Until 1872, there was only a large pit where today’s Oktogon now stands. This began to change once Sugár (today Andrássy) út began to be built. Within three years, the four apartment buildings surrounding the square were built, with shops at the bottom. In 1875, it gained the name of Nyolcszög tér, ‘Eight Corner Square’.
It soon become an increasingly important and busy space. Its name was changed to Oktogon in the 1920s, which apparently sounded more important than the earlier version.
The Fascist-leaning city administration of the 1930s changed its name in 1936. In honour of Il Duce, it became Mussolini tér, reverting to Oktogon after 1945. As the city developed, neon advertising so characteristic of the square we know today began to appear. After dark, it endowed the Oktogon with its own special atmosphere.

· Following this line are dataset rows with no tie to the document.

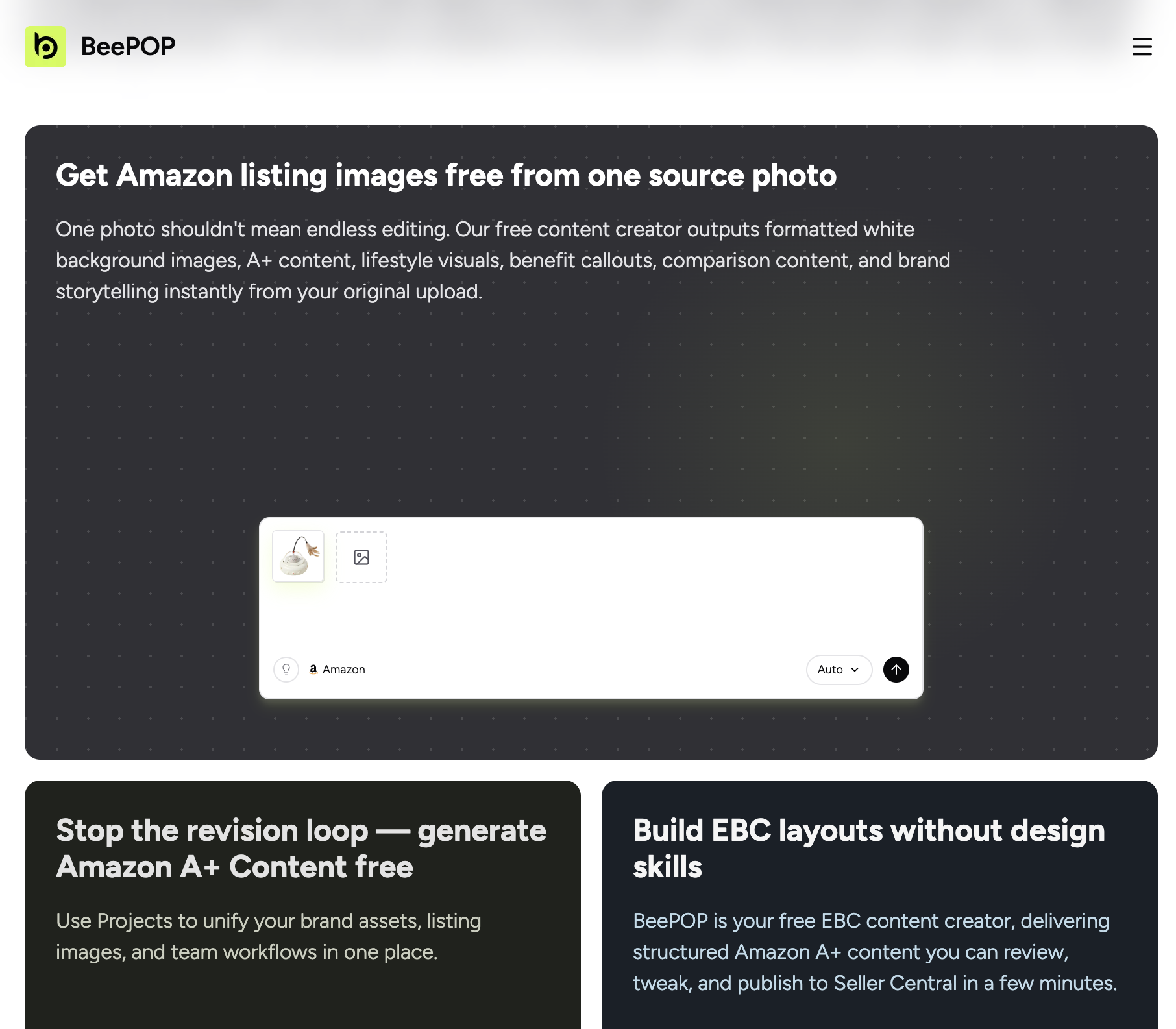Click the 'BeePOP is your free EBC' text

pos(875,952)
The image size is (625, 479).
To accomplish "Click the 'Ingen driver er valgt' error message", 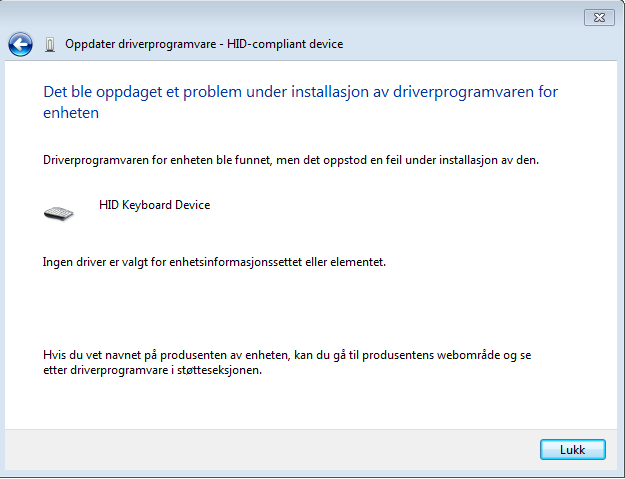I will (214, 262).
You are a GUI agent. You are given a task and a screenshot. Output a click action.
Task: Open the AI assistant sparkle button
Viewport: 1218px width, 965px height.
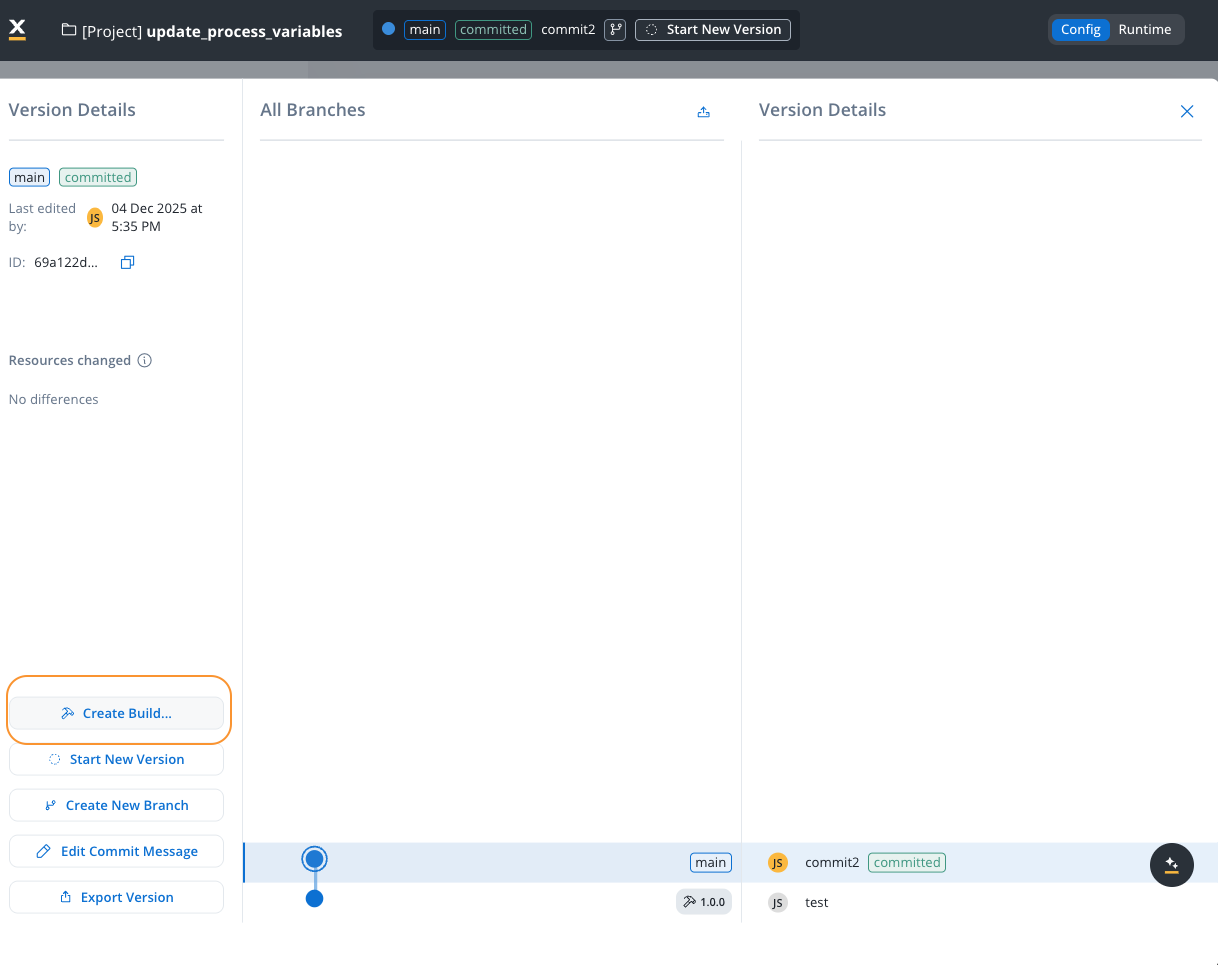(x=1171, y=865)
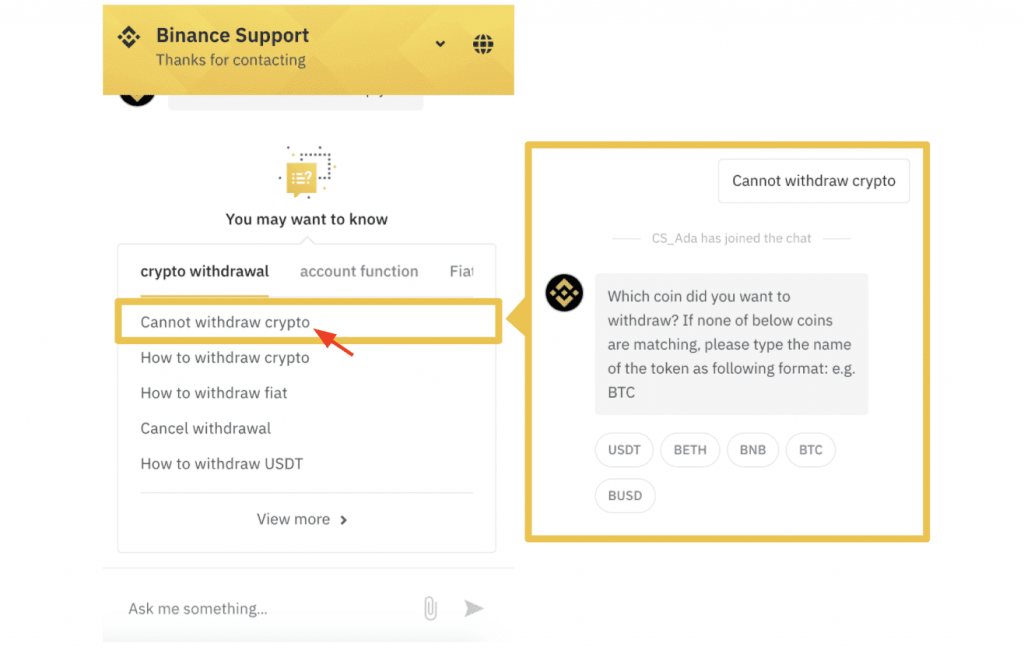Click the paperclip attachment icon
The image size is (1024, 651).
(430, 608)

In 1950, the incoming Communist leadership decided that it had had enough of Oktogon and renamed the square November 7, the date of the Russian Revolution, out of respect to the friendly Soviet Union. It suffered considerable damage during Hungary’s own revolution, in 1956, worse than during World War II, but within two years there was hardly any trace of it.

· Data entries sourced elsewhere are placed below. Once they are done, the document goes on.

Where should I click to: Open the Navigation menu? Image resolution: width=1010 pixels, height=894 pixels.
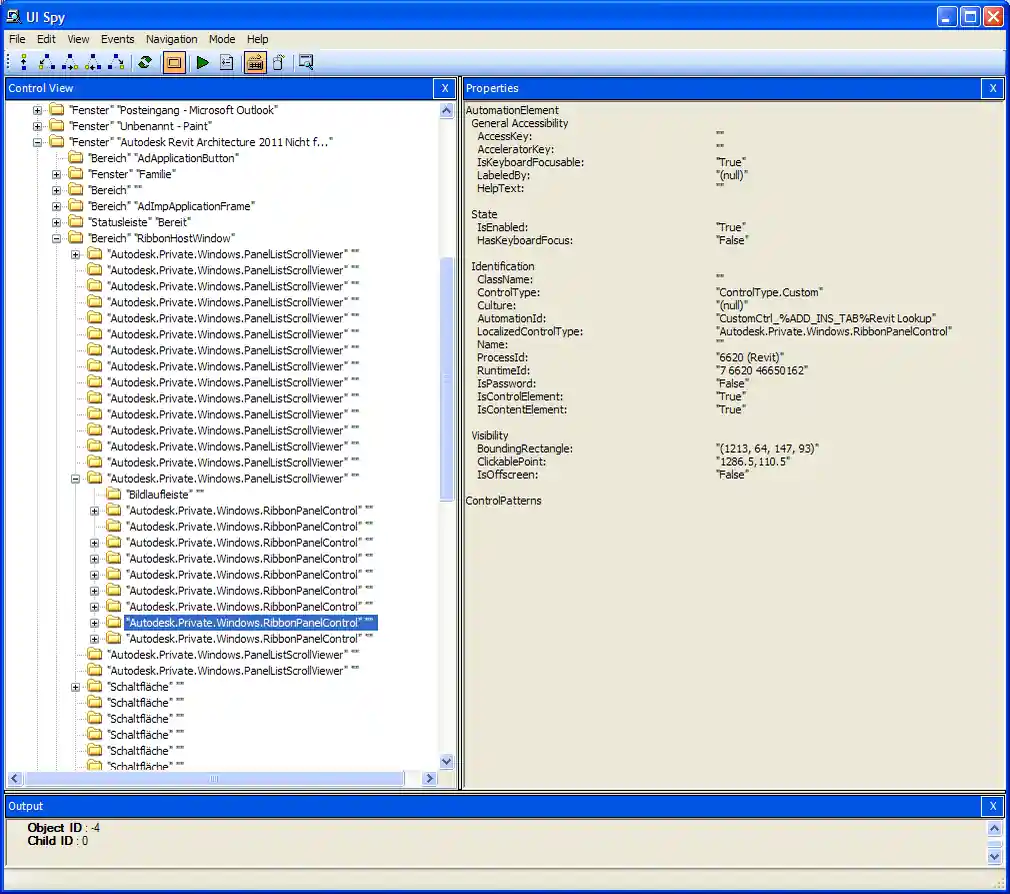(171, 39)
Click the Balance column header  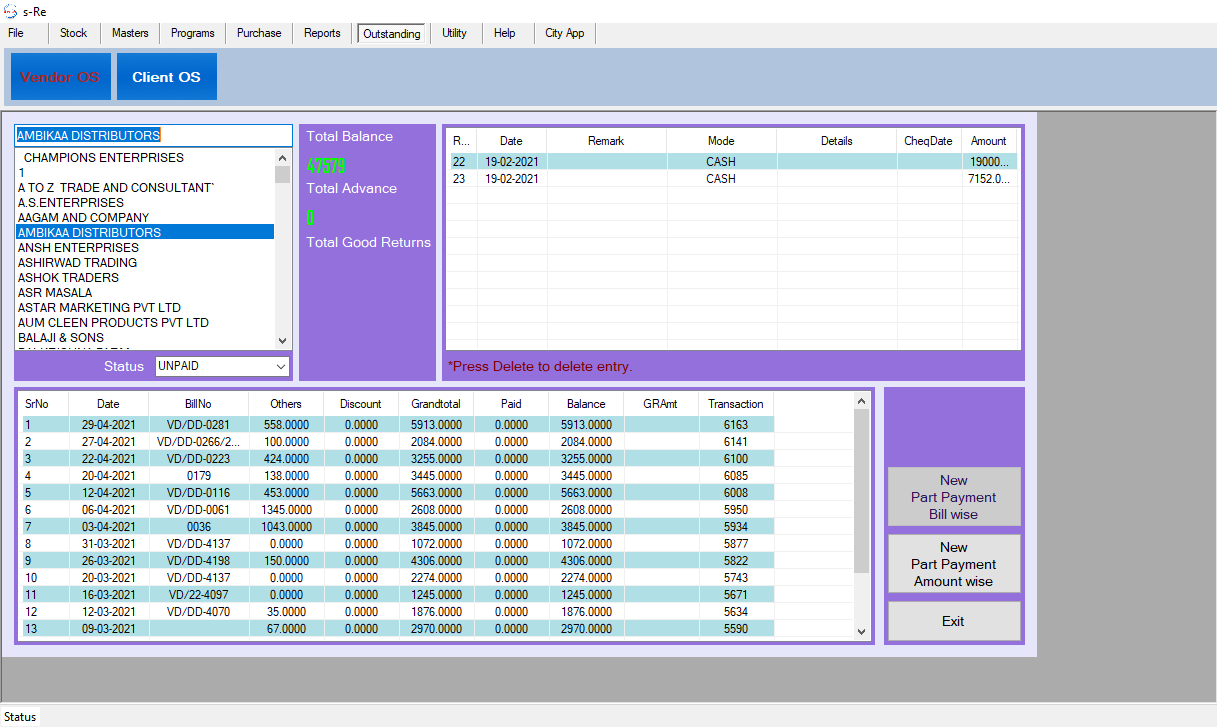[585, 404]
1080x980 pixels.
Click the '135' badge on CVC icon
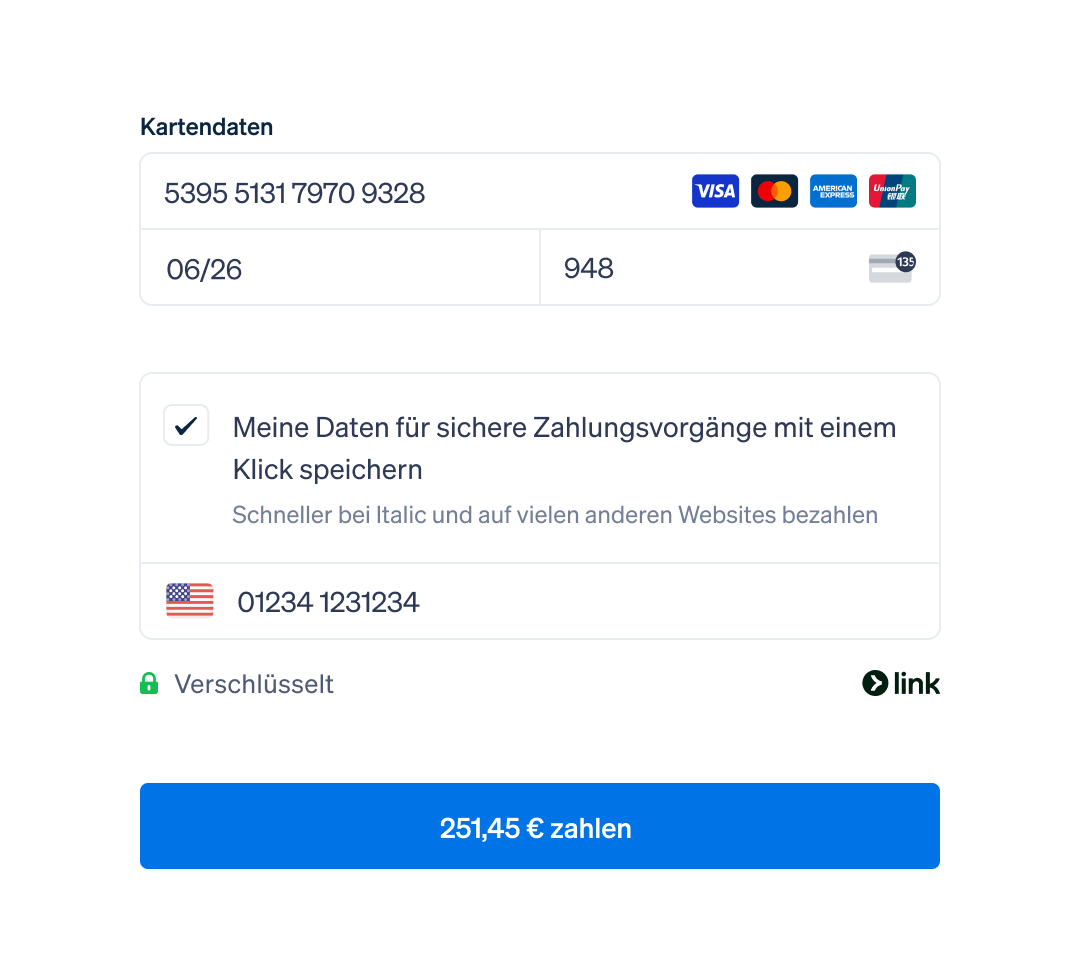click(x=905, y=262)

Oktogon’s famous Abbázia Café had
its heyday before the war. It was nationalised in 1949 and became the property
of the Restaurant & Buffet Company, and later managed by the Pannónia Hotel
& Catering Company. That was when it became known as the Abbázia Restaurant
& Café.
The deep demise of this legendary place began when it was converted
into a fast-food restaurant in 1975. It closed permanently in 1992, since when a bank has been in its place.